First and foremost, the WNBA isn’t a major sport. In the same way, Arena Football isn’t a major sport, lacrosse isn’t a major sport, and in a way the MLS isn’t a major sport. That is neither disrespectful nor sexist to say. As long as I’ve walked this Earth, there have been 4 professional sports commonly known as the “majors:” NFL football, NHL hockey, Major League Baseball, and the NBA. When people refer to the “majors,” that’s what they’re referring to. To omit them from a casual conversation regarding championships isn’t an affront to the omission, but merely exclusion from a conversation for which they have no relevance.

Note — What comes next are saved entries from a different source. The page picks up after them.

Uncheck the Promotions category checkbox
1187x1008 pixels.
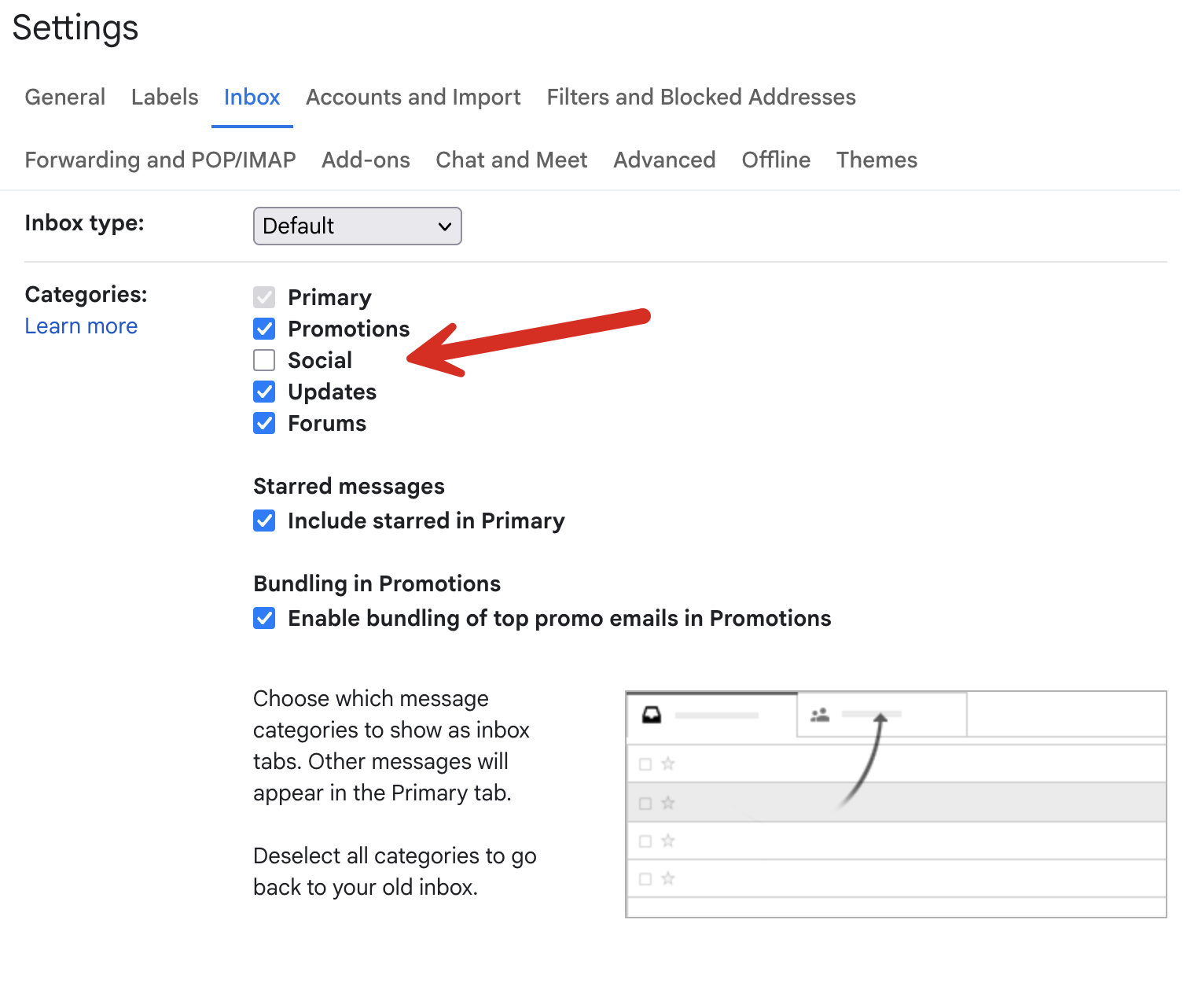click(264, 329)
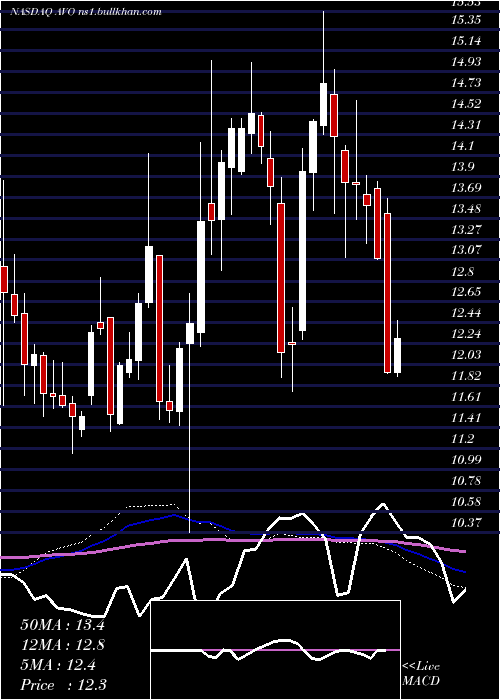Click the 12.03 price axis label
This screenshot has height=700, width=500.
[466, 355]
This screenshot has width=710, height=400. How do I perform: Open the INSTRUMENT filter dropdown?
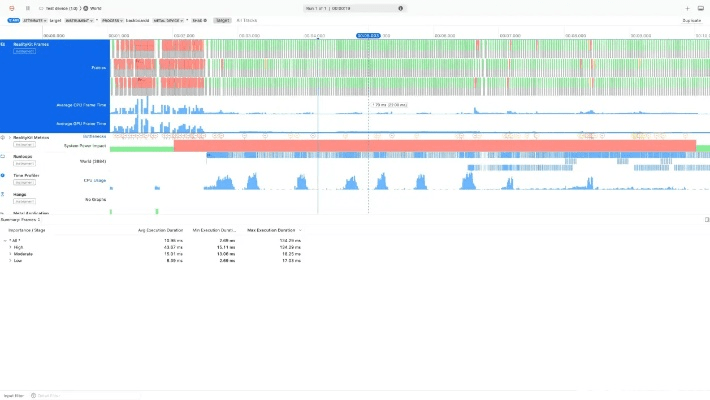tap(81, 19)
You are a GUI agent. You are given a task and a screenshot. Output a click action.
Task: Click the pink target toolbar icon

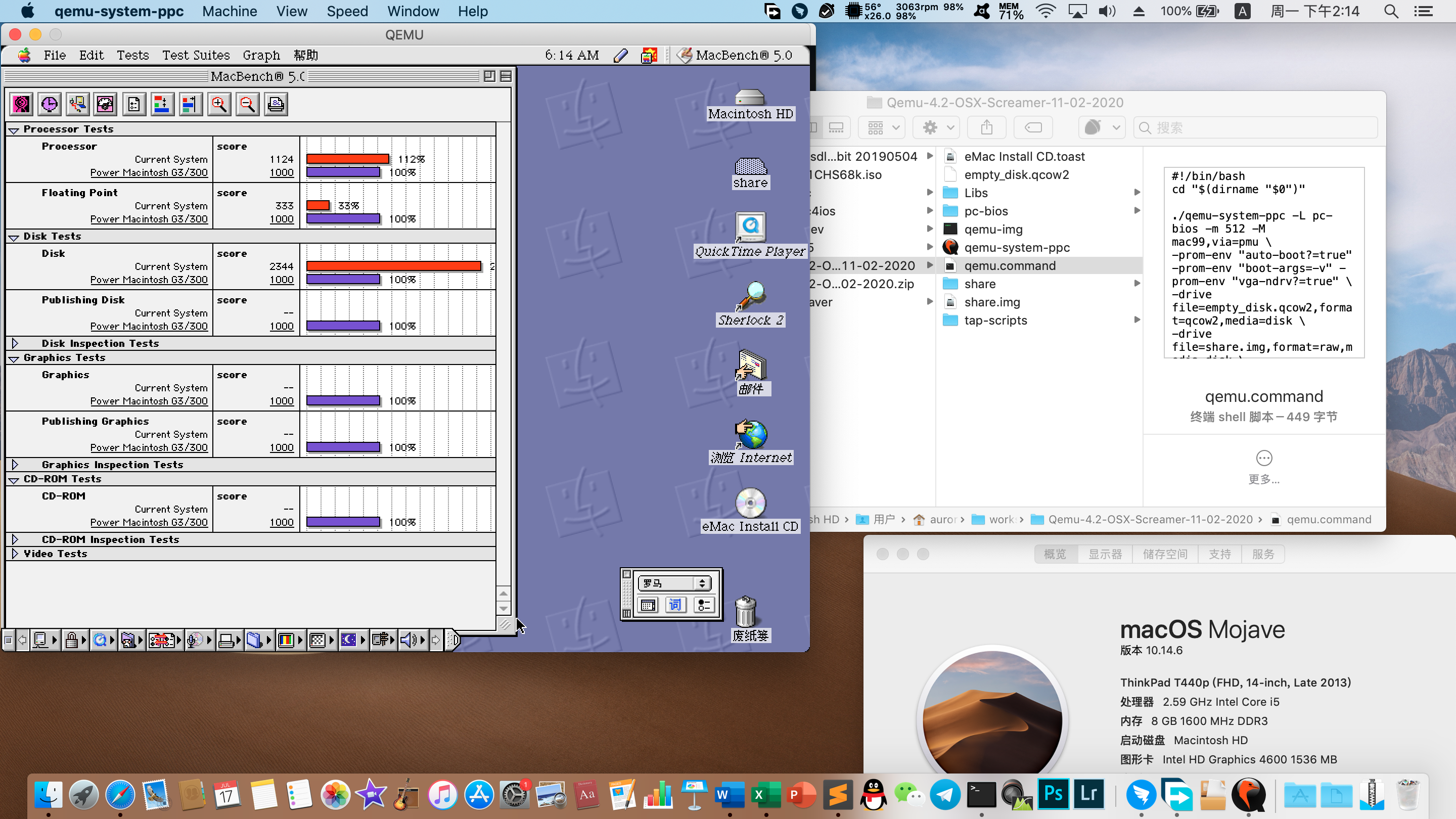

Second, to suggest the WNBA is a success might be a stretch. In the last month, there was talk that the Los Angeles Sparks –arguably one of, if not the most successful WNBA franchise – may fold. If true, that would be the failure of a franchise in a major market, with potentially the most popular player in the league (Candice Parker), and who’s had a significant level of success on the court, owning 2 WNBA championships. It would also mean that 3 of the 4 West Coast franchises would have closed shop (Los Angeles, Sacramento, Portland), leaving Seattle – who themselves are facing possible sponsorship losses – as the league’s only West Coast presence. If that’s a “success,” maybe the USFL should reevaluate.
Lastly, in order to “blatantly disregard” something, said disregard would have to be deliberate. I may be putting words in Fox’s, ESPN’s, and any other “sexist” medium’s mouth when I say this, but I don’t think any of the accused had an agenda against the WNBA and/or women’s athletics, nor was at the forefront of their minds when they were complimenting the city of Seattle on their first major professional sports championship, moments after the clock hit zero.
I understand the frustration of the Storm’s CEO and President Karen Bryant, and to an extent empathize with her and her players’ plight. They are and should be proud of what they accomplished, in addition to how hard they worked to do it. I’m not taking anything from them, but rather trying to suggest they not take something unrelated to them specifically so damn personally.
The WNBA is not a major sport. It just isn’t. To suggest the Seahawks championship was the first major one for Seattle since the 1979 Sonics is accurate based on the context of the conversation in which it occurred. It isn’t sexist, disrespectful, and certainly not a “blatant disregard for women’s pro sports.” Could they have – in an effort to show respect – mentioned the Storm as a footnote to the point they were trying to make? I suppose, but do you really think that was on their mind in that moment, and do you really think they were aware of it to begin with?
If you answered yes, there’s nothing I can really say to you going forward. And if you answered no…I think my point’s been made.